Das Schicksal spielt im Weltbild der Stoiker eine wesentliche Rolle. Sie benutzten dafür häufig die Figur der Fortuna, die als Glücks- und Schicksalsgöttin über Reichtum und Armut, Erfolg und Misserfolg, manchmal sogar über Leben und Tod entscheidet. Häufig wird sie mit einem Rad dargestellt, das sogenannte Glücksrad, an dem sie mit verbundenen Augen dreht. Wer oben auf dem Rad sitzt, erlebt Glück und Erfolg. Unten warten Unglück und Misserfolg. Niemand hat einen festen Platz. Es ist nur eine Frage der Zeit, bis man oben oder unten landet.

Fortuna war eine der bekanntesten und prominentesten Göttinnen in der antiken Welt. Selbst der ungebildetste Einwohner im Römischen Reich kannte sie. Bis heute macht sich ihr Einfluss in unserer Sprache bemerkbar, wenn wir zum Beispiel vom »Leben als Glücksspiel« sprechen oder »Jagd auf die Glücksgöttin« machen.

Ein anderes Beispiel für die globale Verflechtung ist der Klimawandel, der sich nicht nur lokal an einem Ort bemerkbar macht, sondern weltweit das Zusammenleben der Menschen verändert und letztlich auch gefährdet.

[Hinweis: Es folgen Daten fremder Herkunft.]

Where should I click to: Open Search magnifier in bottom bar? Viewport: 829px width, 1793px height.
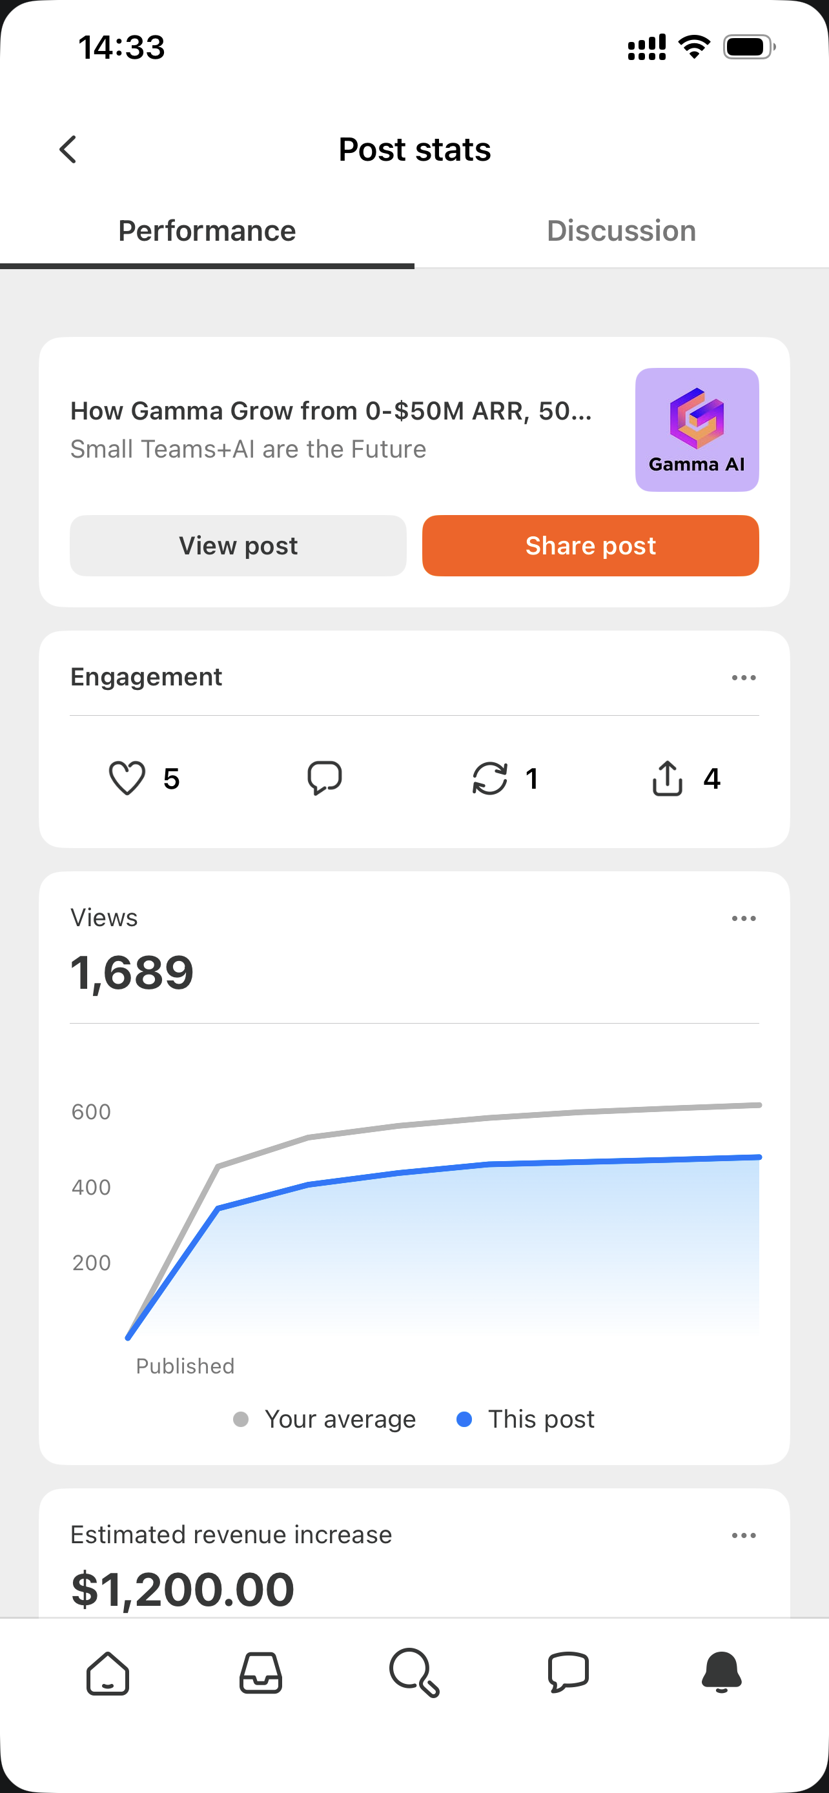415,1673
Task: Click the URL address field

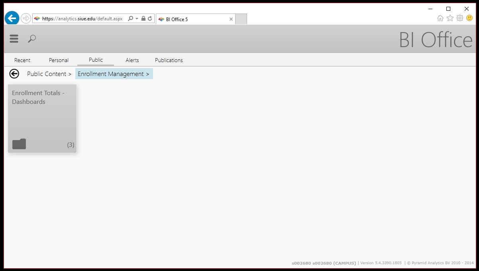Action: pos(82,19)
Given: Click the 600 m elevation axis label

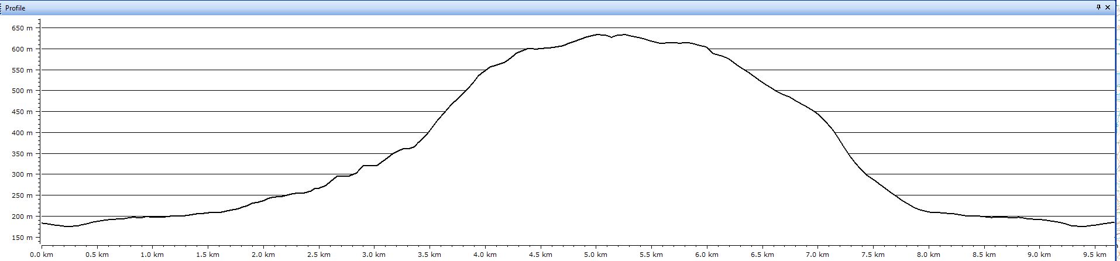Looking at the screenshot, I should pyautogui.click(x=23, y=49).
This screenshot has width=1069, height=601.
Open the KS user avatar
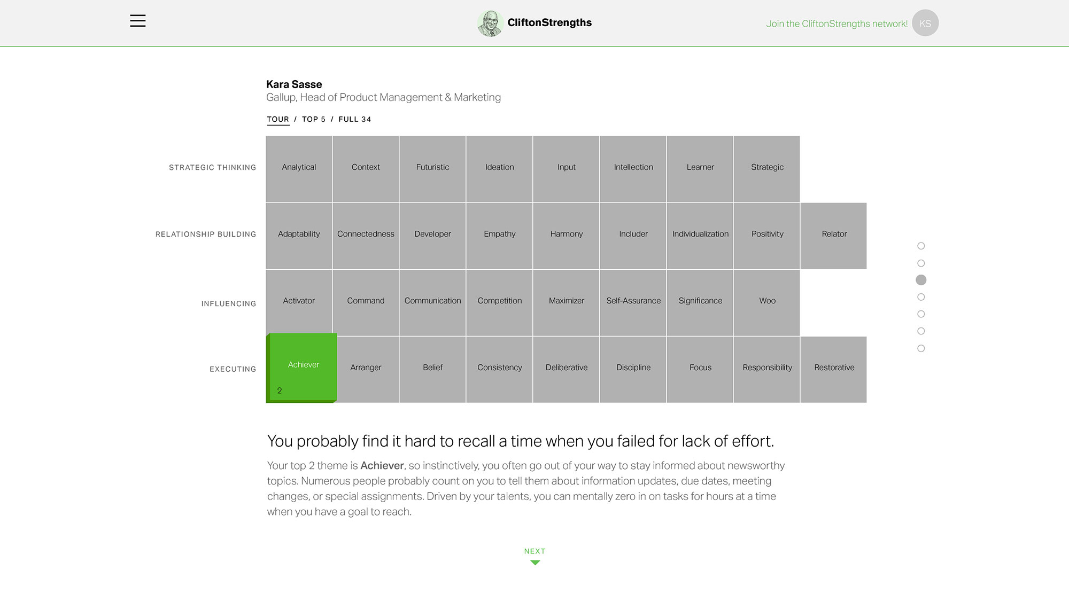point(925,23)
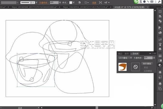The image size is (163, 109).
Task: Open the Brushes panel icon in dock
Action: 160,44
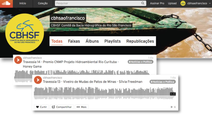The image size is (212, 121).
Task: Expand the cbhsaofrancisco account dropdown
Action: [x=210, y=3]
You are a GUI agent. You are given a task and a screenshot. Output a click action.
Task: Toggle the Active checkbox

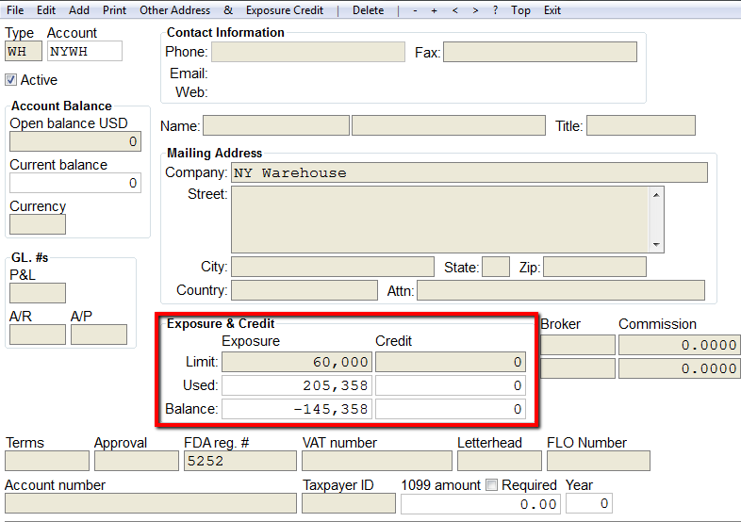pyautogui.click(x=11, y=80)
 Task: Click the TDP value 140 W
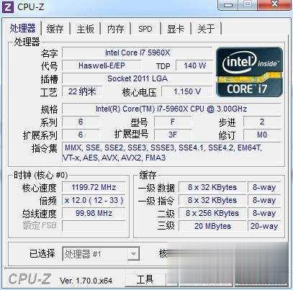click(x=194, y=65)
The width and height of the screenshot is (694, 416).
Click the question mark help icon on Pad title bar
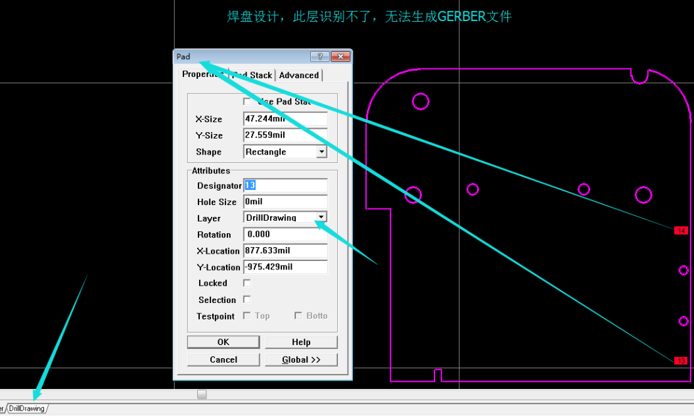pyautogui.click(x=320, y=57)
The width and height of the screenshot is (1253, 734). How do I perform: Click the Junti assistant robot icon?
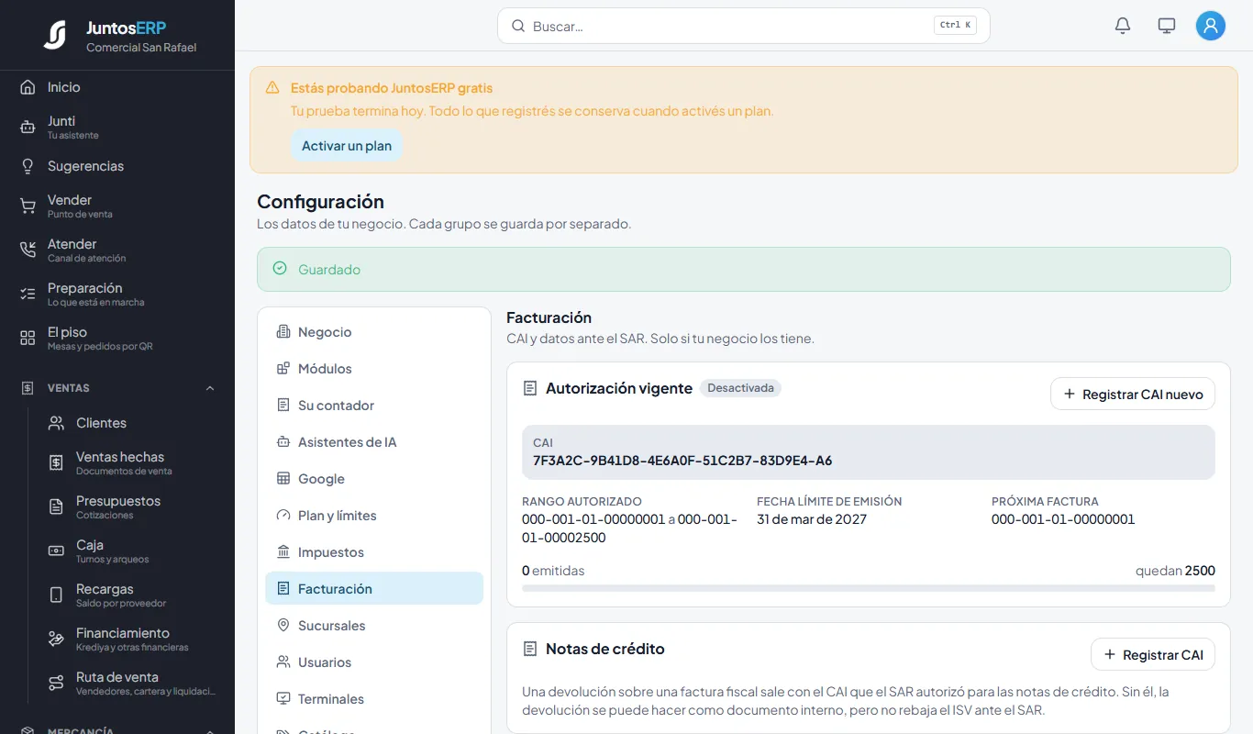pyautogui.click(x=28, y=128)
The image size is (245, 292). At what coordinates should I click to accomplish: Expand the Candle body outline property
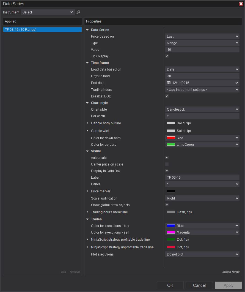pyautogui.click(x=87, y=123)
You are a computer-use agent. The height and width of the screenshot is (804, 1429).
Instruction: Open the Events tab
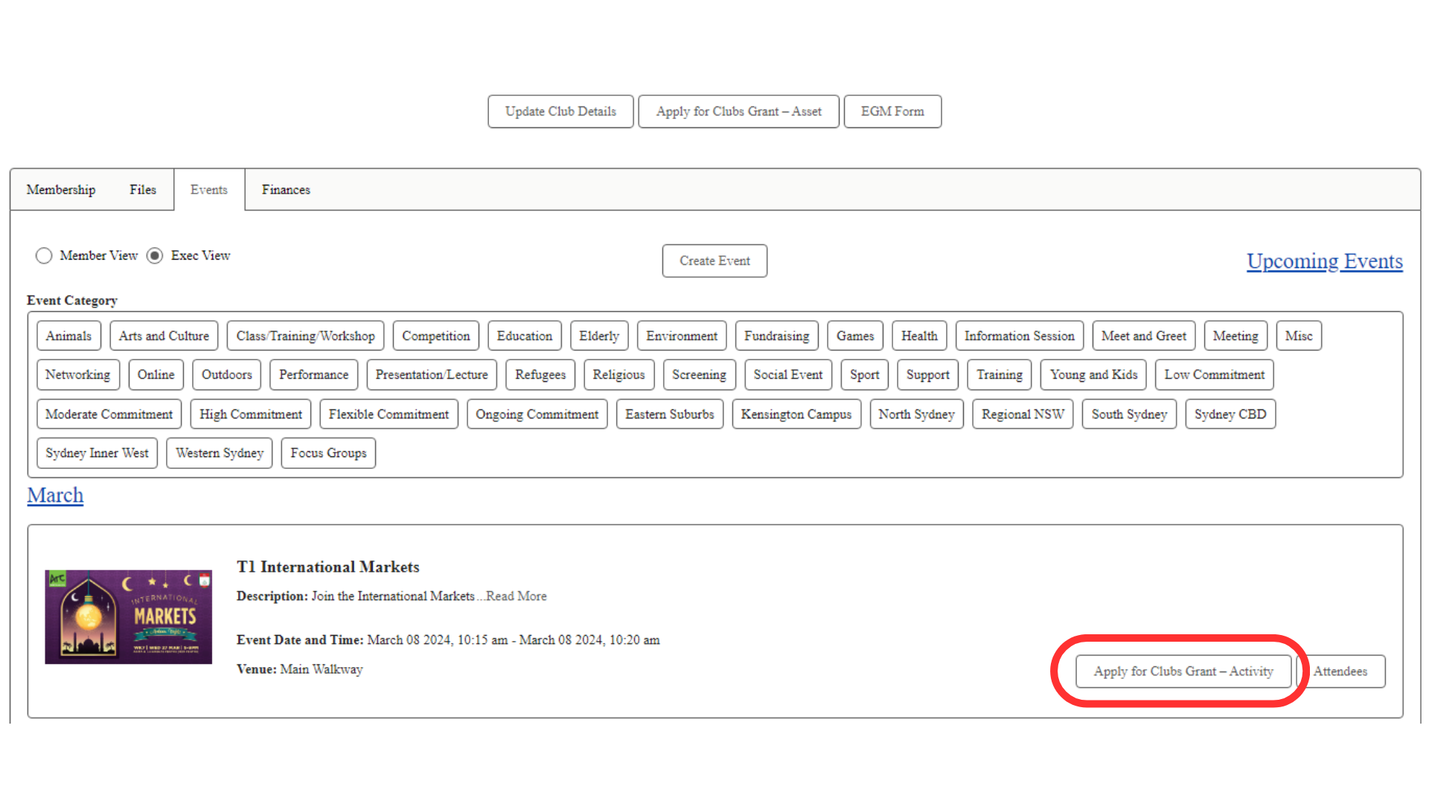(210, 190)

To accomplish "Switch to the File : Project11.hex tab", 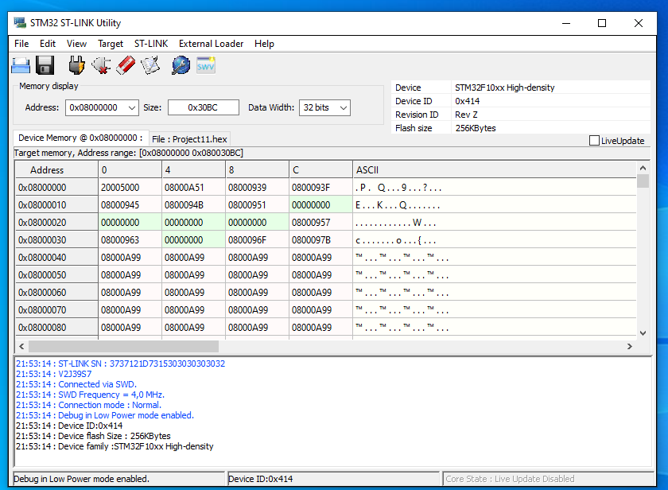I will 189,139.
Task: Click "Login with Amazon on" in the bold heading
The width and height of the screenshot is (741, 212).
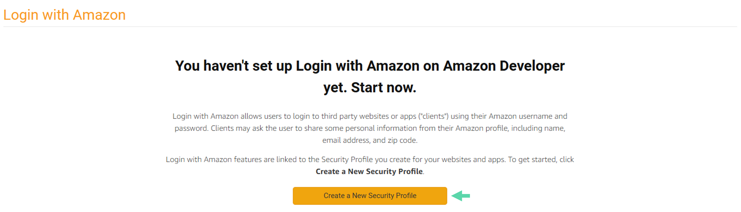Action: 367,66
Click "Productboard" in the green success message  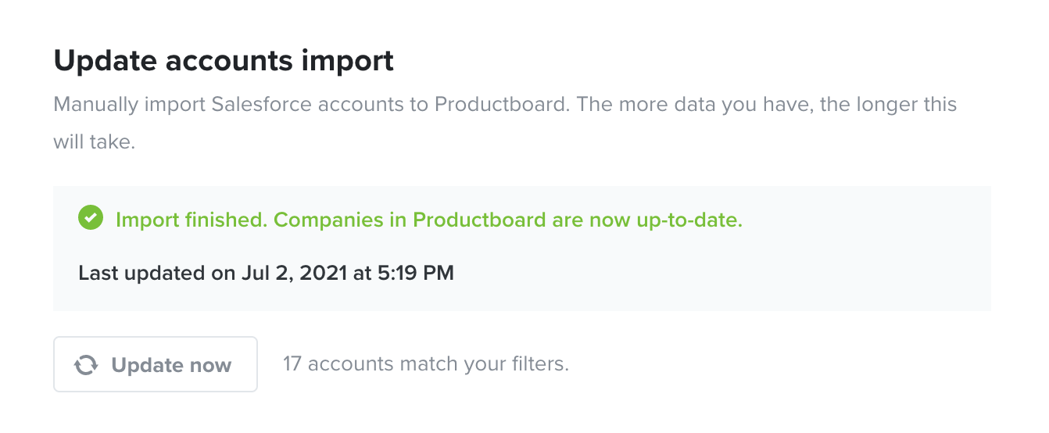click(480, 220)
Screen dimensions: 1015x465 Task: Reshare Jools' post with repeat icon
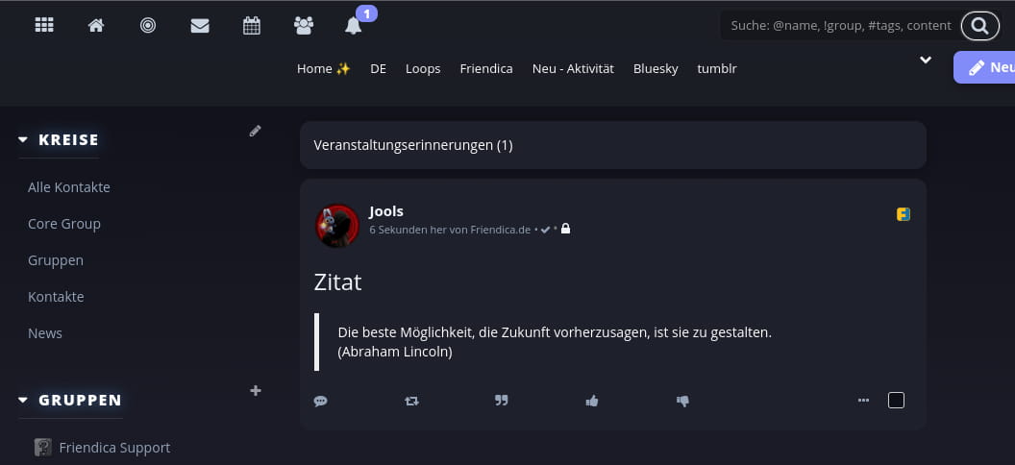pos(412,401)
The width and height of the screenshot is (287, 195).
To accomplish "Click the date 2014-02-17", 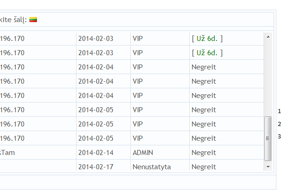I will tap(96, 167).
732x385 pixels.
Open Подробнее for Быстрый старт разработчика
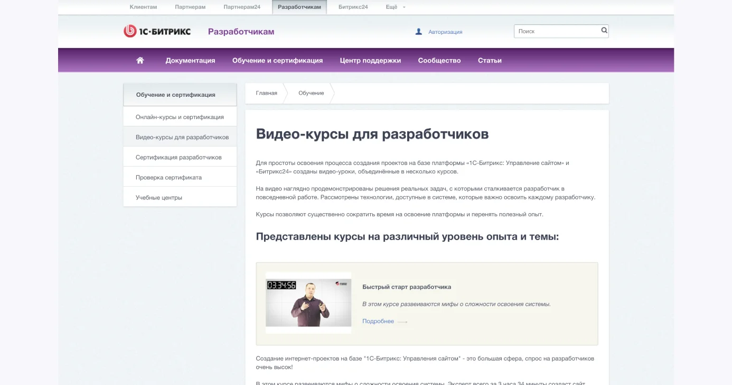(377, 320)
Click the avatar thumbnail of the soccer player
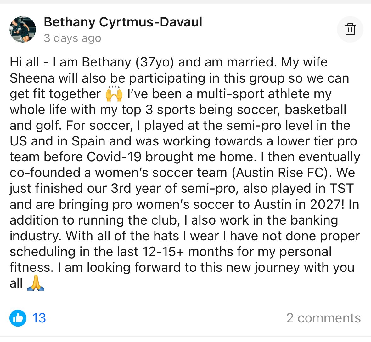This screenshot has width=371, height=342. pos(22,29)
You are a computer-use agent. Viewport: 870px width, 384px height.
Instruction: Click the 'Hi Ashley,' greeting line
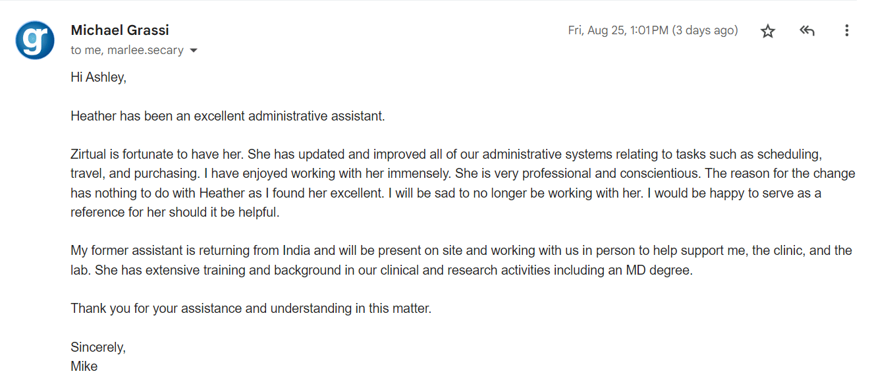[98, 77]
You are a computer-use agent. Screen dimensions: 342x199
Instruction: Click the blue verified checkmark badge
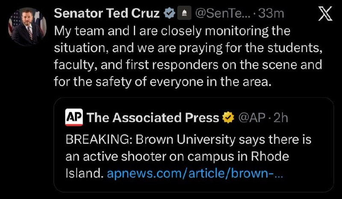[170, 13]
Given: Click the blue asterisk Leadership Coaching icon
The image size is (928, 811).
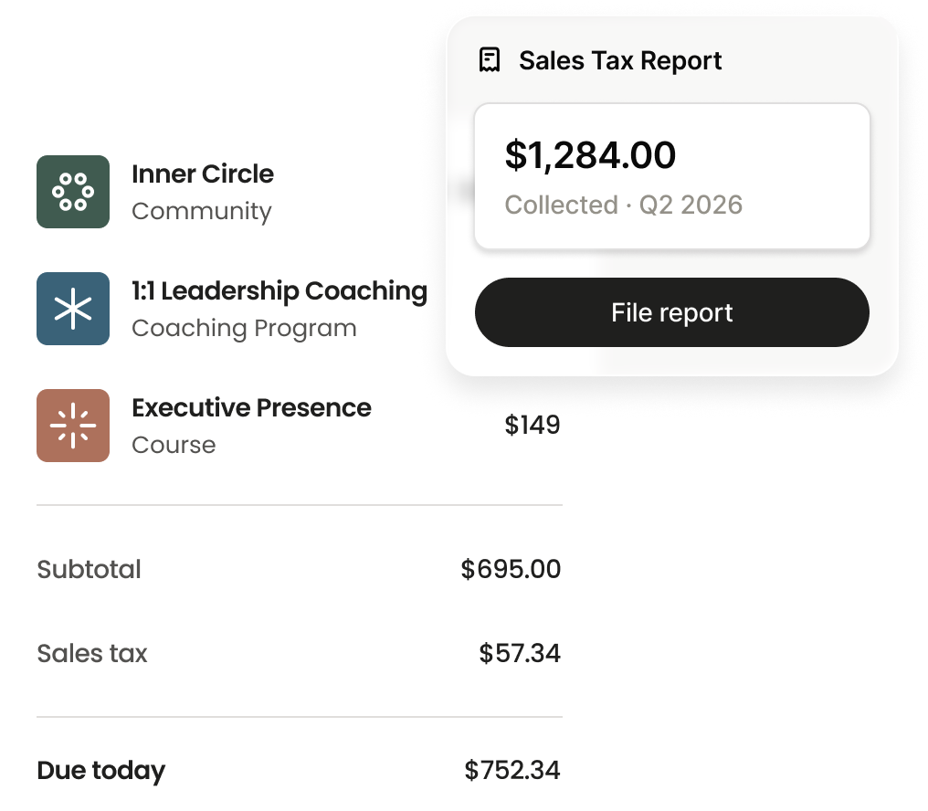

Vor diesem Hintergrund erscheint die Strategie der Stoiker genauso klug wie radikal. Statt sich in subjektiven Empfindungen und Vorstellungen zu verlieren, schauen sie sich ganz genau an, was uns als Menschen begrenzt und was sich größtenteils unserem Einfluss entzieht. Der Ausbruch und die Auswirkungen einer Pandemie zum Beispiel entziehen sich unserer persönlichen Kontrolle. Im stoischen Weltbild sind alle Menschen durch ihr Schicksal, ihre Vergänglichkeit, die Naturgesetze, ihren Charakter, ihre angeborenen Fähigkeiten und durch ihre Unzulänglichkeiten gleichzeitig eingeschränkt und miteinander verbunden.